▸ WHAT TO WORK ON
Check each line of the entries below for the string "agent"; copy every line where it appears.

▸ DATA FOR REVIEW
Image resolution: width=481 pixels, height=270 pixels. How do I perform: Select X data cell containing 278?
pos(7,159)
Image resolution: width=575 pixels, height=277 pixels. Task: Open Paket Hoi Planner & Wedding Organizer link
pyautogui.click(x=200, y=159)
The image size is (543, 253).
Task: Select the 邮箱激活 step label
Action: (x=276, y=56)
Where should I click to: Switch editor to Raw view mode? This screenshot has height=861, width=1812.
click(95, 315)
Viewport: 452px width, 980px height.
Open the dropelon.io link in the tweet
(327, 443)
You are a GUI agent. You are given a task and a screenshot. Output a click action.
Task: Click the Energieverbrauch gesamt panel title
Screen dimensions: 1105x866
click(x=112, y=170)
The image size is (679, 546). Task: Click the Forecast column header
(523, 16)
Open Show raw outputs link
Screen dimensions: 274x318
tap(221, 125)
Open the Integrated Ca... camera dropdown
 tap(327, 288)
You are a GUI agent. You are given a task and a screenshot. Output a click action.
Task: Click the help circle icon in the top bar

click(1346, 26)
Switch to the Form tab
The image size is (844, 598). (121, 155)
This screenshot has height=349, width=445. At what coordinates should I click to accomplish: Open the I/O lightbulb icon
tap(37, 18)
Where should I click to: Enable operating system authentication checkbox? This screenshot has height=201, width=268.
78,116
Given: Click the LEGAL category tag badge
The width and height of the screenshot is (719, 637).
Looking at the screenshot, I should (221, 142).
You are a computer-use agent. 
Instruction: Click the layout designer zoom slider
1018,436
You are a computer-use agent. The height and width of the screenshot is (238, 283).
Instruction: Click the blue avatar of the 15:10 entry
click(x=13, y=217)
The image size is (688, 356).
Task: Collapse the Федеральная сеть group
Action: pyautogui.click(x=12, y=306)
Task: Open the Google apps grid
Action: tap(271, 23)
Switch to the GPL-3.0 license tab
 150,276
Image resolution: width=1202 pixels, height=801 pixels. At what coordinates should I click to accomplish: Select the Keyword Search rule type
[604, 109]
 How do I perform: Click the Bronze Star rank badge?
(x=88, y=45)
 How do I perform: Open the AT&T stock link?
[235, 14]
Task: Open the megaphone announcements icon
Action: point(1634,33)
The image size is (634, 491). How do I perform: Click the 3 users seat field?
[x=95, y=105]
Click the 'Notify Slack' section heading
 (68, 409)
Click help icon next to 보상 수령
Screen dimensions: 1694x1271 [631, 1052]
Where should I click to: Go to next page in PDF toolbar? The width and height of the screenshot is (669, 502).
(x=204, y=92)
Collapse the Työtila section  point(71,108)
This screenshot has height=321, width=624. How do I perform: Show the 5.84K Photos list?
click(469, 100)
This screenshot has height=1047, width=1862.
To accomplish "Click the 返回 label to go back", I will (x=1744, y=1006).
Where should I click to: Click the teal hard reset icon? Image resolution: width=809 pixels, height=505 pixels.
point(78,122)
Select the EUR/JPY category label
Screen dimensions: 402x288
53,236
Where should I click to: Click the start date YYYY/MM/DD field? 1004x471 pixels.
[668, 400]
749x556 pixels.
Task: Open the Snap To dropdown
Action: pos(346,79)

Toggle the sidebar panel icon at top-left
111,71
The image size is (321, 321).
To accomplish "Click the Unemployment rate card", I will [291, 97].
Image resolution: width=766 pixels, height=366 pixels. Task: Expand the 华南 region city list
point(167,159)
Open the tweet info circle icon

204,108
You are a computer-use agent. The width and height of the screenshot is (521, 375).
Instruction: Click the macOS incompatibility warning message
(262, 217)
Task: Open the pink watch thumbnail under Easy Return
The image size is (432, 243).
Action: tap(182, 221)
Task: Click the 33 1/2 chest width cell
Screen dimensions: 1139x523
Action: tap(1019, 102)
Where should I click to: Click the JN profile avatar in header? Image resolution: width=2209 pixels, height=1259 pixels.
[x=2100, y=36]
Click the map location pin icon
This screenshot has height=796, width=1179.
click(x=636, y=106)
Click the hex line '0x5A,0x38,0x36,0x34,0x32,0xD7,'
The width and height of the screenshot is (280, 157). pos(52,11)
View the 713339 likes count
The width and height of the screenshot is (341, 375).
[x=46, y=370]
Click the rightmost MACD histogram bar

▸ ANSWER TO THIS TASK
You are a GUI agent. You are given a task and a screenshot. Output a click action.
You are a GUI agent. You are given a task and a screenshot. Output a click action.
You are a computer-use agent. 
You are a computer-use agent. The height and width of the screenshot is (238, 283).
You are a computer-use agent. The width and height of the screenshot is (521, 375).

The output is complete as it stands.